This exercise guides you through tasks that you should perform in RStudio on your local computer.

Getting Help

There are several ways to get help:

1) Look for the "helpers" (see below) 2) Ask your live course instructor/facilitator for help
3) Schedule a 1-on-1 call with an instructor for "Course Tutoring" 4) Post a question in Applied Epi Community

Here is what those "helpers" will look like:

r fontawesome::fa("lightbulb", fill = "gold") Click to read a hint

Here you will see a helpful hint!


r fontawesome::fa("check", fill = "red")Click to see a solution (try it yourself first!)

linelist %>% 
  filter(
    age > 25,
    district == "Bolo"
  )

Here is more explanation about why the solution works.


Quiz questions

Answering quiz questions will help you to comprehend the material. The answers are not recorded.

To practice, please answer the following questions:

quiz(
  question_radio("When should I view the red 'helper' code?",
    answer("After trying to write the code myself", correct = TRUE),
    answer("Before I try coding", correct = FALSE),
    correct = "Reviewing best-practice code after trying to write yourself can help you improve",
    incorrect = "Please attempt the exercise yourself, or use the hint, before viewing the answer."
  )
)
question_numeric(
 "How anxious are you about beginning this tutorial - on a scale from 1 (least anxious) to 10 (most anxious)?",
 answer(10, message = "Try not to worry, we will help you succeed!", correct = T),
 answer(9, message = "Try not to worry, we will help you succeed!", correct = T),
 answer(8, message = "Try not to worry, we will help you succeed!", correct = T),
 answer(7, message = "Try not to worry, we will help you succeed!", correct = T),
 answer(6, message = "Ok, we will get there together", correct = T),
 answer(5, message = "Ok, we will get there together", correct = T),
 answer(4, message = "I like your confidence!", correct = T),
 answer(3, message = "I like your confidence!", correct = T),
 answer(2, message = "I like your confidence!", correct = T),
 answer(1, message = "I like your confidence!", correct = T),
 allow_retry = TRUE,
 correct = "Thanks for sharing. ",
 min = 1,
 max = 10,
 step = 1
)

License

Please email contact@appliedepi.org with questions about the use of these materials.

Learning objectives

In this exercise you will:

Prepare

Open the R project "ebola", as usual, by clicking on the R project icon in the "ebola" folder. Open your script "ebola_analysis.R".

Create a new R Markdown script

Click to "File -> New File -> R Markdown...".

knitr::include_graphics("images/1_gettingstarted.png", error = F)

In the window that appears:

Once the new R Markdown script appears, click to "File -> Save As" and save it in the folder "ebola/scripts" as the name "ebola_sitrep.Rmd".

This file is a generic R Markdown template script that can be used to start making your own script.
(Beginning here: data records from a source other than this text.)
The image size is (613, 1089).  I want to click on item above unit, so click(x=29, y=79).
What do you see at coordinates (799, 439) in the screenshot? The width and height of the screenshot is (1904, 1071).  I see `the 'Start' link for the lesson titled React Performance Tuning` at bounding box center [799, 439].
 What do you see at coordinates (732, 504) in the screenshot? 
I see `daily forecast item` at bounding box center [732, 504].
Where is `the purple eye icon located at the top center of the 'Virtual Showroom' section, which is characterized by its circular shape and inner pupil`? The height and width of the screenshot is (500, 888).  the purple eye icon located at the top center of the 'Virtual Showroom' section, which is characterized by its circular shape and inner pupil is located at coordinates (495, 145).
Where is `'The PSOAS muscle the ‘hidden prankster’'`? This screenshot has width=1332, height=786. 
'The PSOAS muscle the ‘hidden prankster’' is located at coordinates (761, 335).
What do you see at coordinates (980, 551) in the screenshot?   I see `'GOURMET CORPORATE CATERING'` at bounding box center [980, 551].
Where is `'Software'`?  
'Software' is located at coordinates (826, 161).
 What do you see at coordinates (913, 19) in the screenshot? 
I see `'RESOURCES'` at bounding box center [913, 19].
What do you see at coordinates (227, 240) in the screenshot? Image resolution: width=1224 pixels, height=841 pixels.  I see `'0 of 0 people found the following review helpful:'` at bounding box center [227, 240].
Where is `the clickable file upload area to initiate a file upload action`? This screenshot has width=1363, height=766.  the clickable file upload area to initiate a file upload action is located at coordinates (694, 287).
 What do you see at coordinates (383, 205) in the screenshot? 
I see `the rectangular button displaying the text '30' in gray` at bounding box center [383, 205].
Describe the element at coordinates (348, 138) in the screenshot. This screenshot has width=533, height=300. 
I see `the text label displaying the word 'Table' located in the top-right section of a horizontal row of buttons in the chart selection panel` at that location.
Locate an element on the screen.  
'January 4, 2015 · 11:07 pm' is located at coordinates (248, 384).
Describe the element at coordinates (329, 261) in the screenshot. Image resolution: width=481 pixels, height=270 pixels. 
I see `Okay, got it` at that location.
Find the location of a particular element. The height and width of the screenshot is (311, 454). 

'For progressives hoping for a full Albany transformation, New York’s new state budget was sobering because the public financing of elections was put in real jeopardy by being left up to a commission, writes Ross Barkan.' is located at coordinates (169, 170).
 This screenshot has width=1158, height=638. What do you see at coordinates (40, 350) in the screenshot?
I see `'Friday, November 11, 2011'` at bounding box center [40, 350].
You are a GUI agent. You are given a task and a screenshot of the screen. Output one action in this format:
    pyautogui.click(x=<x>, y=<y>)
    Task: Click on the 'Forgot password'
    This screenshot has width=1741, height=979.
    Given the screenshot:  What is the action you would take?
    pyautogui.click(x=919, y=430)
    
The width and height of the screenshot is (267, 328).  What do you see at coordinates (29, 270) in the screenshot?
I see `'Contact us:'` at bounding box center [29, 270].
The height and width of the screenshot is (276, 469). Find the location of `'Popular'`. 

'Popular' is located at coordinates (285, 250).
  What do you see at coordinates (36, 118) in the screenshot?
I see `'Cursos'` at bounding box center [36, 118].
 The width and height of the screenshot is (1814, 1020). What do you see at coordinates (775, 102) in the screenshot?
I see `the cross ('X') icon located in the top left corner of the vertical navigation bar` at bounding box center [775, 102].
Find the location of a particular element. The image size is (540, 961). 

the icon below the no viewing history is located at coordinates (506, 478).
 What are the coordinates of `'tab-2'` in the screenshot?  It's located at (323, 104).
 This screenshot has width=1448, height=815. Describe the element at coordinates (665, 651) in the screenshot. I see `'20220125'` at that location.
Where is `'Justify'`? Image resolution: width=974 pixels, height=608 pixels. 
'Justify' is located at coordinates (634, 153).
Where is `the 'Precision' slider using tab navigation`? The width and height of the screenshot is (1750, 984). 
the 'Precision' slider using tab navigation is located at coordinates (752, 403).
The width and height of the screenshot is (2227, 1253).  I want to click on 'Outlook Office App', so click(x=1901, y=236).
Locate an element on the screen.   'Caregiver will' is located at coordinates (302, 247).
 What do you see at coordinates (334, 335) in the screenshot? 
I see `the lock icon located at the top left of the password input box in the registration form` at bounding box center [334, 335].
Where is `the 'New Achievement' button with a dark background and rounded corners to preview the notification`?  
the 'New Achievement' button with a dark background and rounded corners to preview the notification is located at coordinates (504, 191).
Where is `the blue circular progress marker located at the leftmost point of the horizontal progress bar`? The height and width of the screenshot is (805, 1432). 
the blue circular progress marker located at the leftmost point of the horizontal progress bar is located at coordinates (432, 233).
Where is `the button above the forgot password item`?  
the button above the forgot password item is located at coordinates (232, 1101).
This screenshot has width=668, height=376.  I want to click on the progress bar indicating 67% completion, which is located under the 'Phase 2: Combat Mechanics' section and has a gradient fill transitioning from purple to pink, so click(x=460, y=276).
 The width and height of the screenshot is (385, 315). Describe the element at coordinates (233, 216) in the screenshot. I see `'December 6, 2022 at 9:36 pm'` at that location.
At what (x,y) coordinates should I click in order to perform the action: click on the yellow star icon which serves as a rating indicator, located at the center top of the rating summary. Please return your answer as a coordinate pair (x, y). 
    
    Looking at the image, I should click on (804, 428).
It uses datasets saved within the base R software (e.g. cars and pressure) to demonstrate basic R Markdown functionalities.

In this exercise, we will explore R Markdown functionalities and *transfer your existing R script into this R Markdown script*.

R Markdown overview

In this section, we will review the key features of an R Markdown script.

Even if you are already familiar with R Markdown, you may learn some new tips!

Open your R Markdown script.

quiz(caption = "Quiz - YAML",
  question("What differences from a traditional R script do you see in an R markdown script?",
    allow_retry = T,
    answer("The top part has colons : and dashes ---", correct = T),
    answer("There are alternating background colours to different sections within the script (e.g grey, white)", 
           correct = T),
    answer("There are many tick marks... at the top/bottom certain sections (e.g. grey have them but white don't)",
           correct = T), 
    answer("There are text sentences, but also R code",
           correct = T),
    answer("R Markdown scripts allow you to draw pictures in the script",
           correct = F)
  )
)

Buttons

r fontawesome::fa("eye", fill = "darkblue") Review the menu of new buttons appearing across the top of the R Markdown script:

Viewing modes

knitr::include_graphics("images/buttons_visual.png", error = F)

Source and Visual Modes - On the far upper-left of the R Markdown script, two buttons allow you to switch or "toggle" between "Source" and "Visual" views of the script. This is a feature of R Markdown scripts in RStudio that has become more popular just in recent years.

For example, to produce the above bullets, in Source mode we wrote the following syntax:

**Source and Visual Modes** - On the far upper-left of the R Markdown script, two buttons allow you to switch or "toggle" between "Source" and "Visual" views of the script. This is a feature of R Markdown scripts in RStudio that has become more popular just in recent years.  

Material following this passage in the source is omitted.